Actually, on the 2nd day, BVS were partially covered with thrombus which was containing heavy fibrin deposition and high inflammatory cells aggregation in histology. Importantly, the heavy fibrin deposition and high inflammatory cell aggregation continued on the 14th day. The neointimal healing process with BVS could be impaired by these heavy fibrin deposition and high inflammatory reaction. Clinically, the delayed stent healing with heavy fibrin deposition and fibrin coverage of stent struts has been observed with an increased risk of stent thrombosis [22,23]. In addition to the importance of obtained lumen area after BVS, our results demonstrate that clinical ScT in acute phase is associated with heavy fibrin deposition and high inflammatory reaction.
There remain several limitations. First, we revealed vessel response to BVS in healthy conditions without atherosclerosis, because only healthy swine not suffering from arteriosclerosis were used for examination. Therefore, our findings have to be interpreted with caution when it comes to extrapolation to arteriosclerotic disease. Second, we did not perform statistical processing because the number of sample was very small.

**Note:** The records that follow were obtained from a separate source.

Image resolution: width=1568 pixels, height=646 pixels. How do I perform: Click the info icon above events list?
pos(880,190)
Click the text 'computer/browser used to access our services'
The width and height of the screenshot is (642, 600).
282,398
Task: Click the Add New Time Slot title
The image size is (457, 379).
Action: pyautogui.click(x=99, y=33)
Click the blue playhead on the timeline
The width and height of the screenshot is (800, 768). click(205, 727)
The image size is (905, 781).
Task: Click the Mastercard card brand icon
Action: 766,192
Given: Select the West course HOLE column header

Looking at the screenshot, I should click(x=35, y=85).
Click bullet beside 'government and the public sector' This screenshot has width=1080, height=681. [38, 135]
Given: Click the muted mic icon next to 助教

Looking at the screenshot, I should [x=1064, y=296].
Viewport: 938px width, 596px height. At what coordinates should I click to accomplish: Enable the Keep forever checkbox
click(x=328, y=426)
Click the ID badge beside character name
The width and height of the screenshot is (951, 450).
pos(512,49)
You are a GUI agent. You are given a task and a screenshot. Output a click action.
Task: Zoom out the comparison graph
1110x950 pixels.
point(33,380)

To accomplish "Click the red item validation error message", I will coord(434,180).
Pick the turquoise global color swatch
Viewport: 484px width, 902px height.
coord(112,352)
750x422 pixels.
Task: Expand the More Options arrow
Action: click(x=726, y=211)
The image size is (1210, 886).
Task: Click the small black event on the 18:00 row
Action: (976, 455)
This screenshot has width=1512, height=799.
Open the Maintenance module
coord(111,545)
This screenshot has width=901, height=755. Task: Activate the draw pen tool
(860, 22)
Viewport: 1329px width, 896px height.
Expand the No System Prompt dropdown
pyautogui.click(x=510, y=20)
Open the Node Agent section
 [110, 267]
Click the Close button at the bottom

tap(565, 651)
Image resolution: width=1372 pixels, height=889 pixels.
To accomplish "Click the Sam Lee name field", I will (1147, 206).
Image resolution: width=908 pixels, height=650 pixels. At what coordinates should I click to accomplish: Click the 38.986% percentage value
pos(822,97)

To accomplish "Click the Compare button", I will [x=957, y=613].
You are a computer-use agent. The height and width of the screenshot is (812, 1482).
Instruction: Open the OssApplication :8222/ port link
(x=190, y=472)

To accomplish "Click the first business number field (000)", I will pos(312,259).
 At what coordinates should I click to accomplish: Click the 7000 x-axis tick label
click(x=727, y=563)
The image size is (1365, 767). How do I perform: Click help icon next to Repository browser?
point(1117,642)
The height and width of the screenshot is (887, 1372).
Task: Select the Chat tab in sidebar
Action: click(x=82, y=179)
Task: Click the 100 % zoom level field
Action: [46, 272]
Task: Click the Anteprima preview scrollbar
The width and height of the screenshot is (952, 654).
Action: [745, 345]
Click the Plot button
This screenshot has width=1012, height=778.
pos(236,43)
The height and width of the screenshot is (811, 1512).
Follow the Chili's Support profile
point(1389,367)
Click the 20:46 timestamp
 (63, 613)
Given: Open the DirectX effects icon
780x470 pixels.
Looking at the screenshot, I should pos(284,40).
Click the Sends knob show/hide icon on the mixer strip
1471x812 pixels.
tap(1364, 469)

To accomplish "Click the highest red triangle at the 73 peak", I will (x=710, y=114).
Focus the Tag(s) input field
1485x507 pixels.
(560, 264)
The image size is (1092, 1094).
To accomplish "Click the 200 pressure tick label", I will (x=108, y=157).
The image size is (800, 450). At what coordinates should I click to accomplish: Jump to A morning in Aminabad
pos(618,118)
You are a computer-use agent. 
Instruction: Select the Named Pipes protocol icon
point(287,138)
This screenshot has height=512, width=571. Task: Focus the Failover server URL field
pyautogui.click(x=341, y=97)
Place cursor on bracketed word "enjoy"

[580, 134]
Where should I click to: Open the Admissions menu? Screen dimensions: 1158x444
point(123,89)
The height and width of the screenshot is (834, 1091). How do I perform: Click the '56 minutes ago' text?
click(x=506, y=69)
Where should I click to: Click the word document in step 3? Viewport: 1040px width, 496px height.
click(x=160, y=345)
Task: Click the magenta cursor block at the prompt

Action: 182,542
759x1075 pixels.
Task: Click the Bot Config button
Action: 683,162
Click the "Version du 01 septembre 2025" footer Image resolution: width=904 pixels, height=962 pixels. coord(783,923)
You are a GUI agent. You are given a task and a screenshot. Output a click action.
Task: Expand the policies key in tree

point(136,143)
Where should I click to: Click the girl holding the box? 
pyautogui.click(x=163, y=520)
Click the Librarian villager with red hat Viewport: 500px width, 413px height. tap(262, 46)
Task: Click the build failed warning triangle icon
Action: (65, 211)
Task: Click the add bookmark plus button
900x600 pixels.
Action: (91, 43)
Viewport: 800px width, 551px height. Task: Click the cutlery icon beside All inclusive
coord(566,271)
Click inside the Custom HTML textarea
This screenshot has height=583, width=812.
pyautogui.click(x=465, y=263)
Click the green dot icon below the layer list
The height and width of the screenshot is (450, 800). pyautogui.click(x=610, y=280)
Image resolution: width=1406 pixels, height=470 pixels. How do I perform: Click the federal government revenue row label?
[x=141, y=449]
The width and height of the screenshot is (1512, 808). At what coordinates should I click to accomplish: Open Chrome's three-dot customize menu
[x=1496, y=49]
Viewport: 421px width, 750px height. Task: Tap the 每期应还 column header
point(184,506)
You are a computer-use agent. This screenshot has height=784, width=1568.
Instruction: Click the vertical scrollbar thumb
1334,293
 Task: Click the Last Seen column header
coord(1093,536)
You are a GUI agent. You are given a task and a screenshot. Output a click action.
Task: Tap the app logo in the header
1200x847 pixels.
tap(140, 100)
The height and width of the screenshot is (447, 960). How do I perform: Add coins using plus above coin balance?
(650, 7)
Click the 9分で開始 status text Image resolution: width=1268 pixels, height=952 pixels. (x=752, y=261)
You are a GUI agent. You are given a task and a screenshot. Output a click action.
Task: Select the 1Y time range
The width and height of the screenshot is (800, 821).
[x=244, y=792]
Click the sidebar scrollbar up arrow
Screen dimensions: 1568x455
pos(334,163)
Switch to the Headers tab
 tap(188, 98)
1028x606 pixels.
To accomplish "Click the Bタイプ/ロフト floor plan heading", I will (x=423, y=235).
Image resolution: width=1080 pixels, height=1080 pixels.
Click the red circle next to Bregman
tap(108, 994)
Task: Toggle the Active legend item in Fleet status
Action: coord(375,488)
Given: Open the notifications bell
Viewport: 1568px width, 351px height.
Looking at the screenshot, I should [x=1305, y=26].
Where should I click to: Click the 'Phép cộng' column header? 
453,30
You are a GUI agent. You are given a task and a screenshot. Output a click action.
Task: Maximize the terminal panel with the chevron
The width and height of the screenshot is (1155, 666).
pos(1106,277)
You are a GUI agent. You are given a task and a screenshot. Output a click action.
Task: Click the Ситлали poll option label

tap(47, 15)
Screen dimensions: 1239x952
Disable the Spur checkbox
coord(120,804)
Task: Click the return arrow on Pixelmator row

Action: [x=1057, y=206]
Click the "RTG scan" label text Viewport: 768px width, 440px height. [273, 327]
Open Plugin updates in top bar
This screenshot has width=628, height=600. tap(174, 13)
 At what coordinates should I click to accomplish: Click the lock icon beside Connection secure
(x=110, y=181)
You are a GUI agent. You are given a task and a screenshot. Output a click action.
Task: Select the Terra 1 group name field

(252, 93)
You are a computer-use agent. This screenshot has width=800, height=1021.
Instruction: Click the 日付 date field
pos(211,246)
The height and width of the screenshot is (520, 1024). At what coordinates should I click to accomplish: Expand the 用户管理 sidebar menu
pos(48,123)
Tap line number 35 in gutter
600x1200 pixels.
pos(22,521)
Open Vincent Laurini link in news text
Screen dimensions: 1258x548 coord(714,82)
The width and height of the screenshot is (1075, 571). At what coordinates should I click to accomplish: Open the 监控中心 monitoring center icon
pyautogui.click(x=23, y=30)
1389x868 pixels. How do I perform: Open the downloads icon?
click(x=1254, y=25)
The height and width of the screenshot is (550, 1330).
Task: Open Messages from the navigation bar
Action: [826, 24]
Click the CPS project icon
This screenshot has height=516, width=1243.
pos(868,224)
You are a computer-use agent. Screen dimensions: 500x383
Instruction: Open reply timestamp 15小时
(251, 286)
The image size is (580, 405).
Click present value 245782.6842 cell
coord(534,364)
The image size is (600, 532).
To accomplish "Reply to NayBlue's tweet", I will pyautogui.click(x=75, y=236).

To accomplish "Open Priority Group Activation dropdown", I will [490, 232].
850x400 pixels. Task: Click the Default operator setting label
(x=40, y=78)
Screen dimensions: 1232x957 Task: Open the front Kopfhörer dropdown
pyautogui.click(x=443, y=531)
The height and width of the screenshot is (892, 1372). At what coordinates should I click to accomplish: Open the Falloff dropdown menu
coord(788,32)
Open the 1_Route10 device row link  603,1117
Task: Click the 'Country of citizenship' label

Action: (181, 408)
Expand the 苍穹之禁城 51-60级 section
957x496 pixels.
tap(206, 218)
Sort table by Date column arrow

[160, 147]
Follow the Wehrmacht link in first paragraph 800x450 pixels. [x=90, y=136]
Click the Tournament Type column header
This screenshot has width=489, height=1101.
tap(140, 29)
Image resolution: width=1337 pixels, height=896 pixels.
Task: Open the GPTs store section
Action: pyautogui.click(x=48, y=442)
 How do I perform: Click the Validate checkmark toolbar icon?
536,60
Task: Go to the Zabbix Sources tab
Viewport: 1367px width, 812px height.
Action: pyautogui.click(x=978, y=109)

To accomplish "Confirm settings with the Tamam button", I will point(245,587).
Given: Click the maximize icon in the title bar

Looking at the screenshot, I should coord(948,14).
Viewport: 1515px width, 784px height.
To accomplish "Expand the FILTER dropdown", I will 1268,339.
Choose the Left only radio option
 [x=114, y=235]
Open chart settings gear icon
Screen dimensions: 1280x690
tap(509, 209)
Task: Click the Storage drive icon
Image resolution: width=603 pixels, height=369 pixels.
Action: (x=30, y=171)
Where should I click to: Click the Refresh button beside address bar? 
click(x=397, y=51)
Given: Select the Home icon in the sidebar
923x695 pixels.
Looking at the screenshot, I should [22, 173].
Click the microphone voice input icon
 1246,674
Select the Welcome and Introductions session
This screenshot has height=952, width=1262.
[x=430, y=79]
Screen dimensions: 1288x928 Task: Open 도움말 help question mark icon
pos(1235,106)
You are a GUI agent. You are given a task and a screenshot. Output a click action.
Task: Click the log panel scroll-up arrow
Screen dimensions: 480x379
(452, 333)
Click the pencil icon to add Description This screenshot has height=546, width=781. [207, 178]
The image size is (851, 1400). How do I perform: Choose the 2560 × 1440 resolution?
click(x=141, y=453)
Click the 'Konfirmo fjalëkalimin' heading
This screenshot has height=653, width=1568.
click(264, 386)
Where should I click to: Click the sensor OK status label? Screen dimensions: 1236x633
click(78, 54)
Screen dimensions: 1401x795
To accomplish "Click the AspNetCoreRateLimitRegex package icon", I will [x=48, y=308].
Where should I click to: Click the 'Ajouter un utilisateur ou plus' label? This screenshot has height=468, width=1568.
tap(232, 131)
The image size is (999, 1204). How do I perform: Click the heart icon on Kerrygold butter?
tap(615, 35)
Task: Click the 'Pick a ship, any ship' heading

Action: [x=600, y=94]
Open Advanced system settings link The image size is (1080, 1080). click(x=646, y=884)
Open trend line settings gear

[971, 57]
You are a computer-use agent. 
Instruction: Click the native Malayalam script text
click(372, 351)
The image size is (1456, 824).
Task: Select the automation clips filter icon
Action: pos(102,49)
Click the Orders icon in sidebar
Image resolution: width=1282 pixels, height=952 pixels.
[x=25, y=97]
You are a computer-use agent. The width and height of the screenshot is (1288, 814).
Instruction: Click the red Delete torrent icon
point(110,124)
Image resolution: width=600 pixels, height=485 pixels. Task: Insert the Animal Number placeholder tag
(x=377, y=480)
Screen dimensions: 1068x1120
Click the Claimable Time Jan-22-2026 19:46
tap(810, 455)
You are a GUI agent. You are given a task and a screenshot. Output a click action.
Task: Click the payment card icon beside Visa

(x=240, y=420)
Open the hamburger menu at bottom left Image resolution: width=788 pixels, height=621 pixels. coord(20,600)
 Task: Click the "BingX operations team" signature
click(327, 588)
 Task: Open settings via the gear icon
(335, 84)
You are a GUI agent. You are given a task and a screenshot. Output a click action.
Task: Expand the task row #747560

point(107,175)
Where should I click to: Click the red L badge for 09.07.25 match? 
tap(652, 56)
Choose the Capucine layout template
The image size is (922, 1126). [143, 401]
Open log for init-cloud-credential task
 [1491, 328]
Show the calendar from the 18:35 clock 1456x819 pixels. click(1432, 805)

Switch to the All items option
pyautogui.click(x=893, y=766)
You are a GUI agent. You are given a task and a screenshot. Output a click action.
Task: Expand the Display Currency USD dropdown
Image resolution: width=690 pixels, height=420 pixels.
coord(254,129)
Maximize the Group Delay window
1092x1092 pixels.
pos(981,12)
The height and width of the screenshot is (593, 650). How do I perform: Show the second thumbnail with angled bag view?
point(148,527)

Further studies will necessary to confirm the present results.
In the present study, we demonstrated that delayed response to appear the neointima in the presence of thrombus, fibrin and inflammatory cells can contribute to the occurrence of stent thrombosis in BVS. We also demonstrate that expanded lumen size contributes to the percentage of thrombus area associated with stent thrombosis in BVS.